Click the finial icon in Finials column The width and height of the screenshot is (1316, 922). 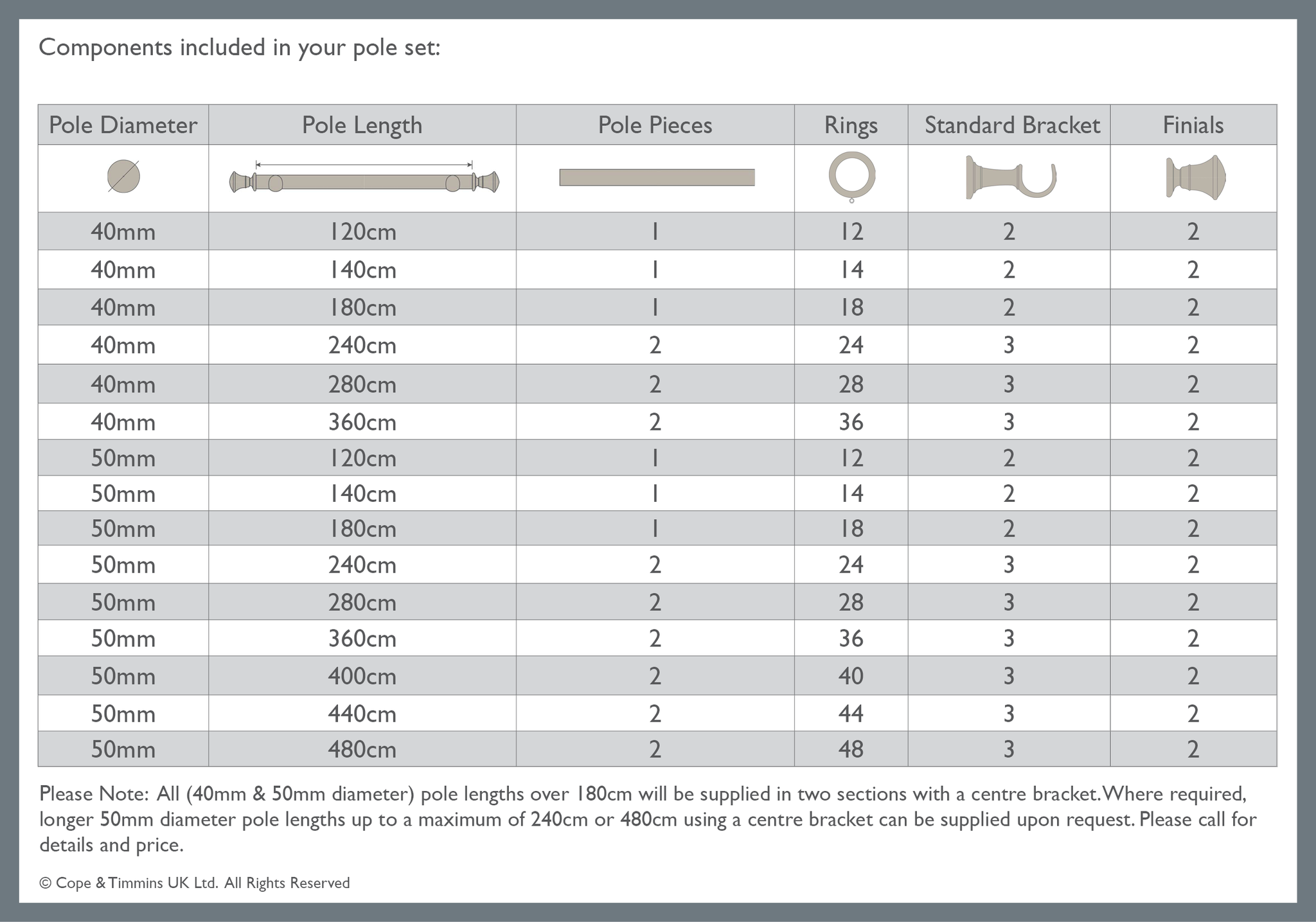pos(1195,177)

:::

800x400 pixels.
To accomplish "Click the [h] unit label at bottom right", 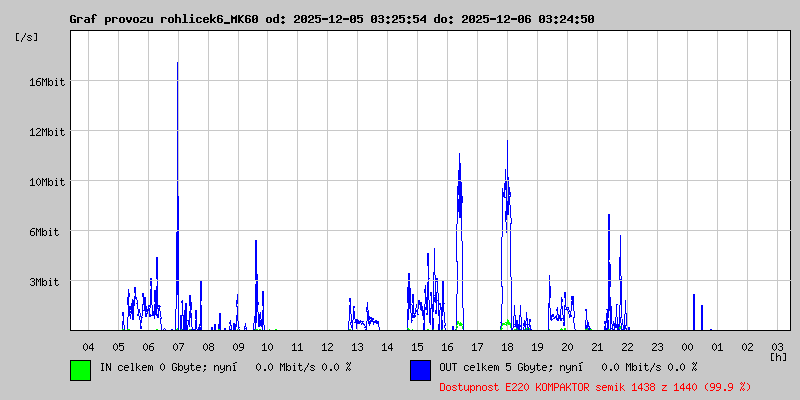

:::

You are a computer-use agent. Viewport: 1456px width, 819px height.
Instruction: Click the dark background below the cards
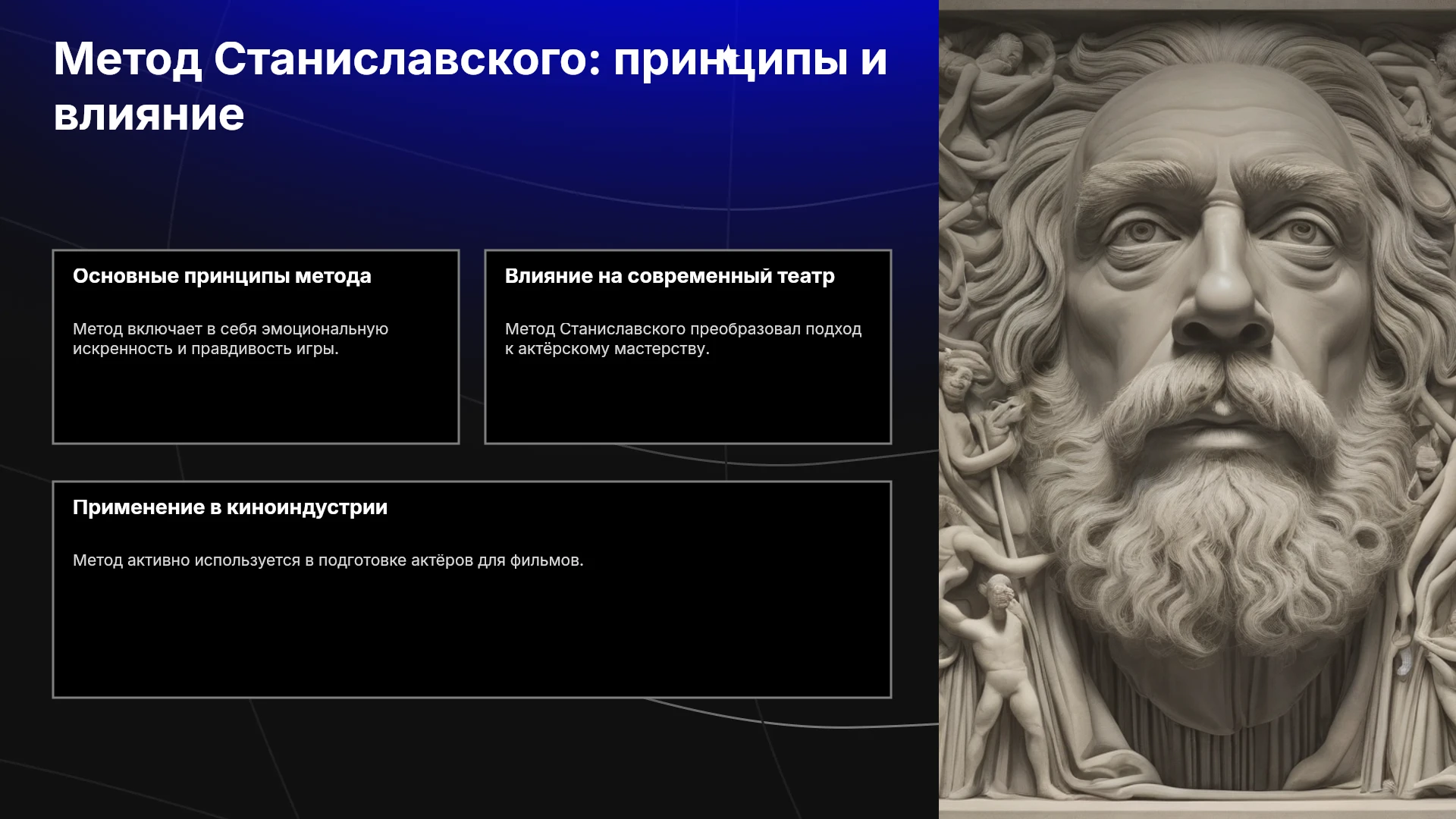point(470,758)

:::

» Your objective: With the pictures removed from your copy, retype the lines above from the one that contains "800x400 pixels." through the one that contains "the [h] unit", exactly.

» Solution below:
800x400 pixels.
To accomplish "Click the [h] unit label at bottom right", 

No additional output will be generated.